Survey finds low public faith in police use of algorithms

Only around one in ten UK adults have faith in the computer algorithms used by police, a new survey has revealed.

Sep 9, 2020
By Tony Thompson

More than half (53 per cent) said they had no faith in any organisation using algorithms to make judgments about them, in issues ranging from education to welfare decisions, according to the poll conducted by YouGov for BCS, The Chartered Institute for IT.

Just 11 per cent of adults had faith in how the police and technology companies such as Apple and Google used algorithms to make decisions about them personally.

The survey was conducted in the wake of the UK exams crisis where an algorithm used to assign grades was scrapped in favour of teachers’ predictions.

Just seven per cent of respondents trusted algorithms to be used by the education sector – joint lowest with social services and the Armed Forces. Confidence in the use of algorithms in education also differed dramatically between the age groups – among 18 to 24-year-olds, 16 per cent trusted their use, while it was only five per cent for over 55-year-olds.
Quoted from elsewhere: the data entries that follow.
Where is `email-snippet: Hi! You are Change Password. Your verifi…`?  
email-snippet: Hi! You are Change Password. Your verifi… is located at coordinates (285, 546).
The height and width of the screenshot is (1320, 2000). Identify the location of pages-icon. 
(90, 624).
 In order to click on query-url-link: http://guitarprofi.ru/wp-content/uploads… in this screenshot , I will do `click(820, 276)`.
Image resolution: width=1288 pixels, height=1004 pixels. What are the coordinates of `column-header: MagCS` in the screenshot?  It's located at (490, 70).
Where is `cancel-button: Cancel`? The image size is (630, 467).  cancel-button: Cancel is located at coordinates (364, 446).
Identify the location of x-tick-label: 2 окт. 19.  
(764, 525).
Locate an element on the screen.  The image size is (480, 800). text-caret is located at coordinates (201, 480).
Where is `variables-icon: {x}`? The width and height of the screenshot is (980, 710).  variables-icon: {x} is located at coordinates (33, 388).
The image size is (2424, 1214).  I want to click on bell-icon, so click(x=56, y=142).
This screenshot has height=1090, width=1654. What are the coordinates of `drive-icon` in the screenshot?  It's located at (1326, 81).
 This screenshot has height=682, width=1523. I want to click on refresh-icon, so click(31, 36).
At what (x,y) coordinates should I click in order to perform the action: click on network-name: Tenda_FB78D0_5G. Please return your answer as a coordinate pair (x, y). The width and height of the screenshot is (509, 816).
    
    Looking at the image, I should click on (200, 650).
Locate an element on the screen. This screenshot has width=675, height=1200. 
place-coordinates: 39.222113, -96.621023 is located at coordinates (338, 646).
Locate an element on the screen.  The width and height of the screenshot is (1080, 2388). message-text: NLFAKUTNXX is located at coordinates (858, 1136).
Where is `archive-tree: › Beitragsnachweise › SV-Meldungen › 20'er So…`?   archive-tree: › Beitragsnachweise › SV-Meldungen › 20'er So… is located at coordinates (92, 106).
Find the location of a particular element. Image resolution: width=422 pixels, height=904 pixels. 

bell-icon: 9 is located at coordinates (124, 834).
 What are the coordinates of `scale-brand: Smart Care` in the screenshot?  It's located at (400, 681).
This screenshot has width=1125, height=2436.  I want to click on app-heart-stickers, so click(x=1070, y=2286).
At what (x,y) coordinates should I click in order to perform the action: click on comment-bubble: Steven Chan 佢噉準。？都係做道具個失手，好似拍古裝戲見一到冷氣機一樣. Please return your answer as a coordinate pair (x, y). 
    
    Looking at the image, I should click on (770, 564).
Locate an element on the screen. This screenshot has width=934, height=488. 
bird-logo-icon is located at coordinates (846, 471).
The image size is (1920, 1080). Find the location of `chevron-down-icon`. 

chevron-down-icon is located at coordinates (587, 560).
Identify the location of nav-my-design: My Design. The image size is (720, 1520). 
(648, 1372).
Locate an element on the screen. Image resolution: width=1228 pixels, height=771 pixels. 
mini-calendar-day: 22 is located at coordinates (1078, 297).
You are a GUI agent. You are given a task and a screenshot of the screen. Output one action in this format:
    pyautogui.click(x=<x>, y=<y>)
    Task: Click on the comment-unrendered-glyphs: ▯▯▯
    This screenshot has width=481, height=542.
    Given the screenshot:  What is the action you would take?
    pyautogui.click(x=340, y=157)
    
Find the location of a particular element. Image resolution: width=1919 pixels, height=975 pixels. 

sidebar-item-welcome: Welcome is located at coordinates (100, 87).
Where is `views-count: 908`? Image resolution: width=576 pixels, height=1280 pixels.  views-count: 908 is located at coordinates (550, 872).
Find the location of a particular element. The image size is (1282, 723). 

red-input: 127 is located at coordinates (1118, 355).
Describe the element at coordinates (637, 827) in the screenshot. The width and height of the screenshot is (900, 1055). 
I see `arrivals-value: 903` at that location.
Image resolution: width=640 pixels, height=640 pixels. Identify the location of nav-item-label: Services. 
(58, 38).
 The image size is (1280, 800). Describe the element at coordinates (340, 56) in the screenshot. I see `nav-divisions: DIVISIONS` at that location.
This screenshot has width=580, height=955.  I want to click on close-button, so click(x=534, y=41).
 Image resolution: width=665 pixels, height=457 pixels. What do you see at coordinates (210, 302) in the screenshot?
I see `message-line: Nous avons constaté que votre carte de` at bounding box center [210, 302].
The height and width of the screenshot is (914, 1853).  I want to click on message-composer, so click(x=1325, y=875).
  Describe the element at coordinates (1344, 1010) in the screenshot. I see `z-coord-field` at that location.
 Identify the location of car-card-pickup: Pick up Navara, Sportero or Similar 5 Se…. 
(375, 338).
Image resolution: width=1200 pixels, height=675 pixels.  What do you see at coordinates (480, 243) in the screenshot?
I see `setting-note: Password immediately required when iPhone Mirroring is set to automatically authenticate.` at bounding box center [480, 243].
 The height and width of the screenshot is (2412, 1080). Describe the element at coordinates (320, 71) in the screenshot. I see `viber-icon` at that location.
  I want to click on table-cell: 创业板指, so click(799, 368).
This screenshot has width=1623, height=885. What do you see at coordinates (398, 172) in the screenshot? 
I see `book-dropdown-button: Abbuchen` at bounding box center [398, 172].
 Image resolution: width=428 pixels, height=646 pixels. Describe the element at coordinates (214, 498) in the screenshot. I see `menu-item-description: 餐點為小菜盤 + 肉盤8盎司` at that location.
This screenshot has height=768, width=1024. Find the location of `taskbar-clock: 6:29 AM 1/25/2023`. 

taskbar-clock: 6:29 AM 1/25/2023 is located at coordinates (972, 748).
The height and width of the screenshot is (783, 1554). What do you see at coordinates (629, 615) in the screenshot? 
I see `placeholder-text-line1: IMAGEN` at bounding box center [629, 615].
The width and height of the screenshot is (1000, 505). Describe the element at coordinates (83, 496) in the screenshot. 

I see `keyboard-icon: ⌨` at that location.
Trust in social media companies’ algorithms to serve content and direct user experience was similar at eight per cent. Automated decision-making had the highest trust when it came to the NHS (17 per cent), followed by financial services (16 per cent) and intelligence agencies (12 per cent), reflecting areas like medical diagnosis, credit scoring and national security.

Older people are less trusting about the general use of algorithms in public life, with 63 per cent of over-55s saying they felt negative about this, compared with 42 per cent of 18 to 24-year-olds. Attitudes to computerised decisions in the NHS, private health care and local councils differ very strongly by age. Thirty per cent of 18 to 24-year-olds said they trusted the use of algorithms in these sectors, while for those over 55, it was 14 per cent.

More than 2,000 people responded to the survey. All were shown a description of algorithms before answering any questions.

Dr Bill Mitchell, Director of Policy at BCS, said: “People don’t trust algorithms to do the right thing by them – but there is little understanding of how deeply they are embedded in our everyday life.

“People get that Netflix and like the use algorithms to offer up film choices, but they might not realise that more and more algorithms decide whether we’ll be offered a job interview, or by our employers to decide whether we’re working hard enough, or even whether we might be a suspicious person needing to be monitored by security services.

“The problem government and business face are balancing people’s expectations of instant decisions, on something like credit for a sofa, with fairness and accounting for the individual, when it comes to life-changing moments like receiving exam grades.

“That’s why we need a professionalised data science industry, independent impact assessments wherever algorithms are used in making high-stakes judgments about people’s lives, and a better understanding of artificial intelligence and algorithms by the policymakers who give them sign-off.”